Scientific Reports volume 6, Article number: 32144 (2016) | Download Citation


Electro-optical modulation of visible and near-infrared light is important for a wide variety of applications, ranging from communications to sensing and smart windows. However, currently available approaches result in rather bulky devices, suffer from low integrability, and can hardly operate at the low power consumption levels and fast switching rates required by microelectronic drivers. Here we show that planar nanostructures patterned in ultrathin metal-graphene hybrid films sustain highly tunable plasmons in the visible and near-infrared spectral regions. Strong variations in the reflection and absorption of incident light take place when the plasmons are tuned on- and off-resonance with respect to externally incident light. As a result, a remarkable modulation depth (i.e., the maximum relative variation with/without graphene doping) exceeding 90% in transmission and even more dramatic in reflection (>600%) is predicted for graphene-loaded silver films of 1–5 nm thickness and currently attainable lateral dimensions. These new structures hold great potential for fast low-power electro-optical modulation.

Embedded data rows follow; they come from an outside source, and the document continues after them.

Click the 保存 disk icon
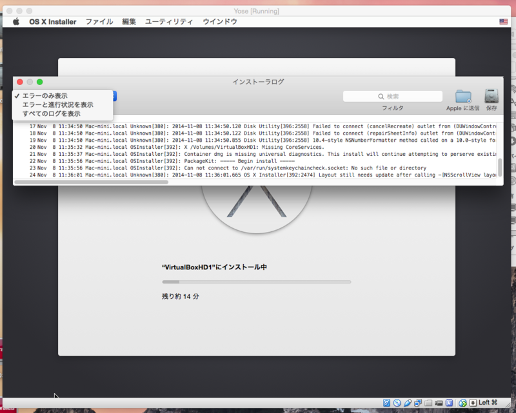The height and width of the screenshot is (413, 516). [x=491, y=97]
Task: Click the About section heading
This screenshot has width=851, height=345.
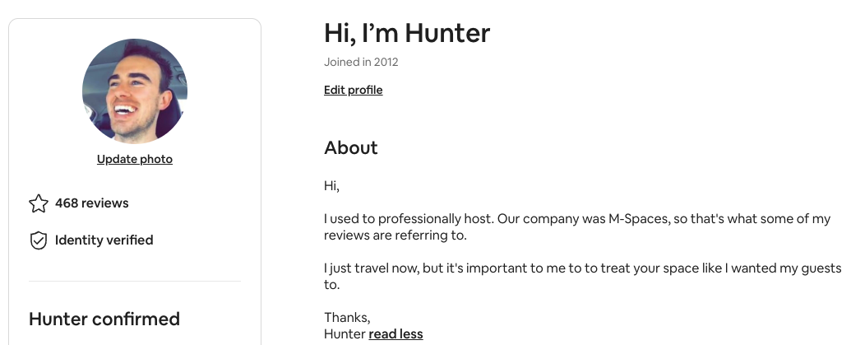Action: (350, 147)
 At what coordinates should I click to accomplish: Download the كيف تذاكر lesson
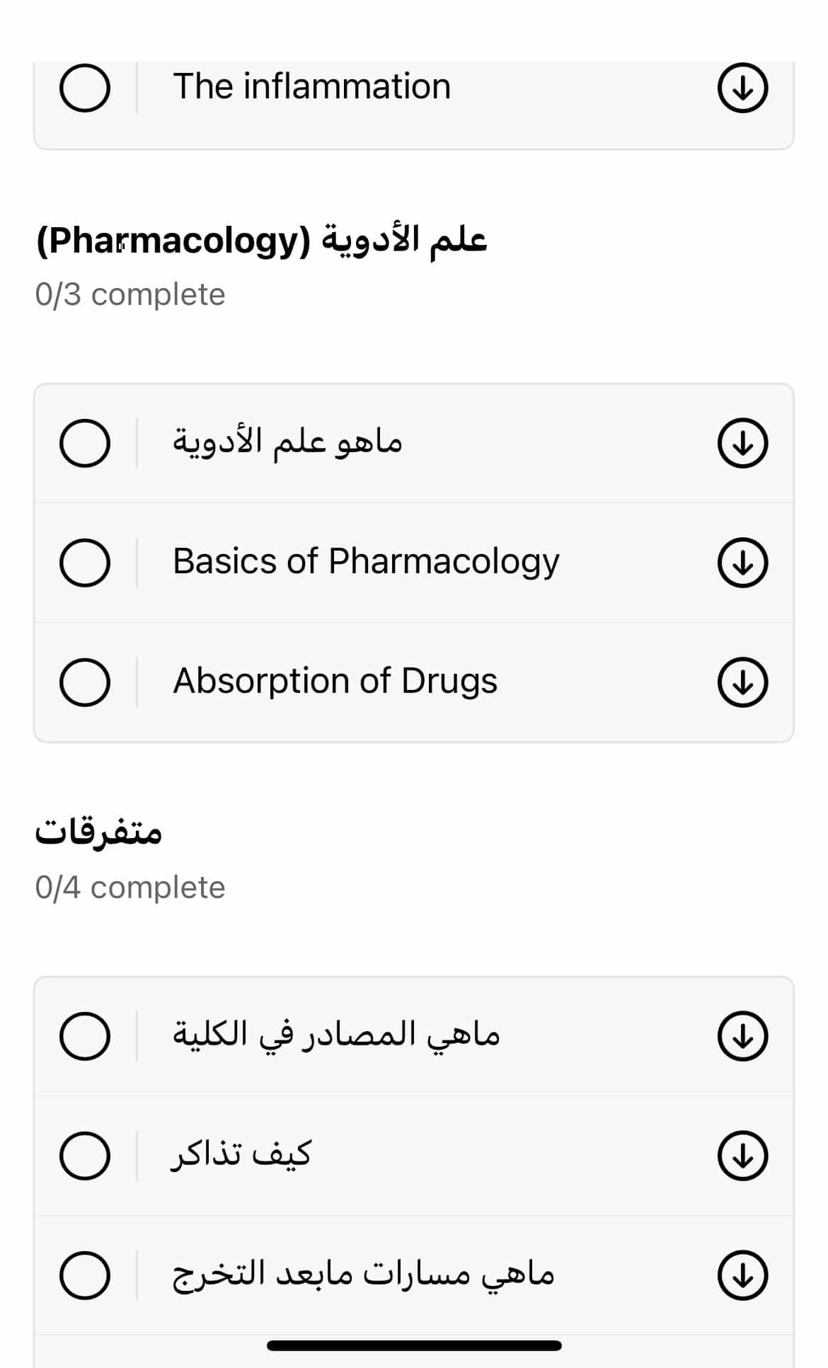tap(742, 1156)
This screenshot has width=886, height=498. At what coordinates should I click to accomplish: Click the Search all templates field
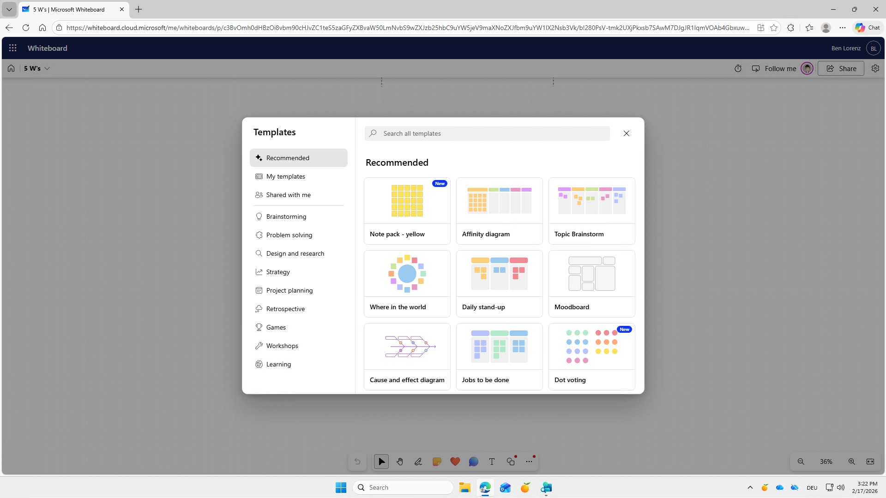tap(487, 133)

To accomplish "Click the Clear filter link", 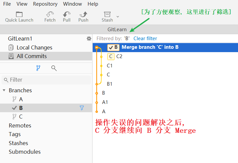I will [145, 39].
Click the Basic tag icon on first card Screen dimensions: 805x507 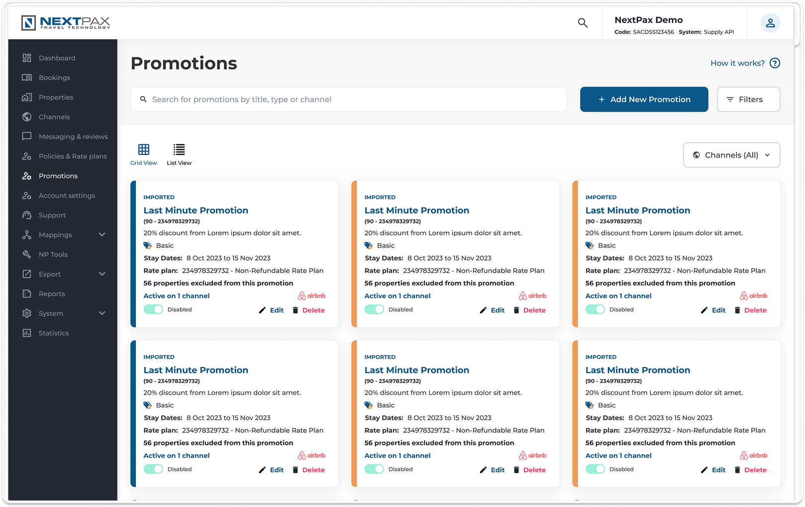click(148, 246)
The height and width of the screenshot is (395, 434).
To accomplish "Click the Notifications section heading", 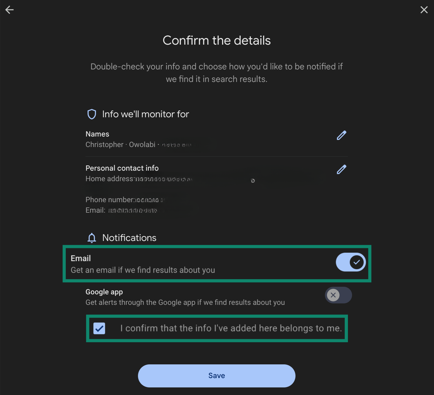I will pyautogui.click(x=129, y=238).
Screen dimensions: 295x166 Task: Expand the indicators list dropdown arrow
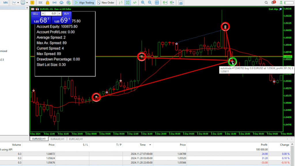(27, 3)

Collective conduction electron oscillations in metals (plasmons) provide the means to locally enhance the electromagnetic field of light within nanometer-scale regions, well below the optical wavelength1. In particular, plasmons in noble metal nanostructures can resonate at visible and near-infrared (vis-NIR) frequencies, thus holding great potential for photonic technologies. This has stimulated a great deal of work over the last decade aiming to tailor the spatial and spectral properties of plasmons2, with applications such as metamaterial design3,4, optical biosensing5,6,7, spectrophotometry8,9,10, photocatalysis11,12,13,14,15,16, and coloring17,18,19,20,21,22. Control over the plasmon characteristics generally relies on the design of optimized nanostructure composition and morphology. However, active control through external stimuli based on these principles is limited to relatively long response times, which are nonetheless useful for tunable metamaterial designs23, including externally driven phase transitions24,25. This scenario has substantially evolved with the advent of two-dimensional crystals, which can undergo radical changes in their optical response under electrical doping26,27,28. For example, electrical modulation of graphene plasmons has been demonstrated to produce octave-scale frequency shifts29. This potential has been recently exploited to improve optical sensing7. Unfortunately, intrinsically fast plasmon-based modulation has only been demonstrated at long wavelengths within or beyond the midinfrared (mid-IR) region, while its extension to shorter wavelengths imposes severe demands on the level of doping and the reduction in size of the structures, the combination of which still remains a challenge.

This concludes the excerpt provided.